Fun to watch and a reminder that there are many ways to skin a cat.
I posted the OP video in another thread last year and had some general commentary about it. Basically, I've skiied with the guy in the video and even took a few lessons from him. As another poster said, it is 100% a technical demonstration ski technique, which they like to call "interski" around here. The name interski is derived from the "Interski" festival that you are all probably familiar with, but in Korea, many people forget that and just assume interski means = skiing comfortably with pretty form, with an emphasis on form. What you may notice in the video is a pronounced and abrupt "heel strike" motion at the start of each turn - you are encouraged to make this motion both to scrub speed and help with change in direction. The progression is 1) creating tail slide, followed by 2) bending/wrapping/winding the ski around to complete the turn.
Why does Korea fail in racing? A couple reasons:
1) No money. Korea can't even get their act together to get work done for Pyeongchang Olympics, funding for winter sports outside of figure skating and speed skating is minimal.
2) Nowhere to train. All of the skiable areas in Korea are privately owned by private conglomorates. These for-profit resorts would rather have paying guests use their limited slope offerings, rather than closing off entire areas or creating new pistes for professionals to practice on. The few times they do close off areas for practice, it is on a short groomed area only, and only for a limited amount of time.
3) Limited foreign training. Due to 1 and 2 above, Korean alpine ski team members usually are forced to ski in China, and from occasion Japan and maybe Italy if they are lucky.
4) Limited experience of variety of terrain. Few Korean alpine skiiers have ever set foot on a WC downhill course. They spend most of their time skiing on a limited number of familiar, groomed hard-pack terrain (not ice). Thus, they have a hard time adjusting to WC or Olympic courses. You can tell by the number of Korean skiiers who quickly gain too much speed and ski out of control and DQ in the preliminary stages at international competition.

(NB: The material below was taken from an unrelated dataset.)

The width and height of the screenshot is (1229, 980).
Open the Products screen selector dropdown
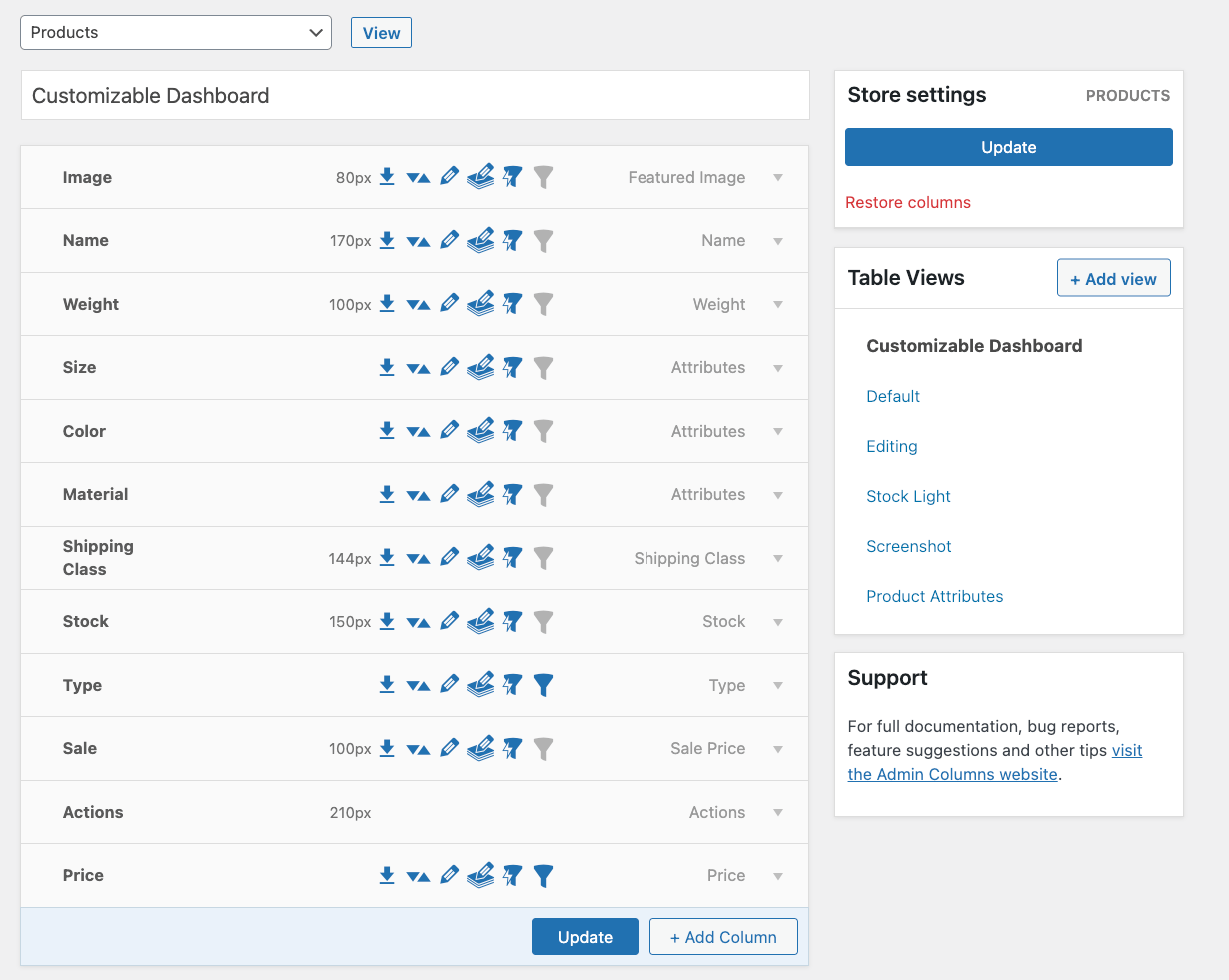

5) The KSIA. They dominate the ski culture in Korea. All skiiers pretty much go through the KSIA system before becoming a racer. The KSIA system is a hybrid based off of foreign organisations like the PSIA or JSIA, but with an incredible emphasis on "interski" and demonstration-style technical skiing. National champions have absolutely terrible ski form, but are encouraged to ski "with style" to promote the sport and simply because they think it looks good.
6) Limited participants. Few if any HS and univesrities have actual dedicated ski "teams." They have ski "circles" or "clubs" which are social gatherings and they don't take skiing seriously, although they do call themselves ski "teams". Many pro skiiers are converted athletes from other sports at a farily late age (some as late as college when they enter the various Physical Education Universities) since they need to pick a sport to compete in order to go to college.
This is not to say that the alpine skiiers in Korea are lacking in dedication or effort. It's just that the system in Korea is way too biased against ski racing as a professional sport. The KSIA, with all their power and financing, could careless about alpine racing, since their focus is on brand sponsorship through technical competitions.
Will this ever change? I doubt it. Ski racing is perceived as a highly dangerous sport in Korea. People and ski patrols give you dirty looks if you show up with GS skis. I've never seen anyone in Korea (in over 200 days of skiing here over the past 5 years) with SG or DH skills. Not only are parents against it, but also members of the KSIA, and ski resorts themselves (liability issues). The limited interest and support from all levels of Korean society is really a sad situation.
Blue run heroics. Get on a black and all that form dissolves as the function of staying upright and in control on an uneven and steeper surface. Typical in Chinese and Korean culture to be 'seen' to be good.
2nd video shared by Marko is much better, and similar to the way I like to ski, but even with good cardio it can get exhausting pretty quickly.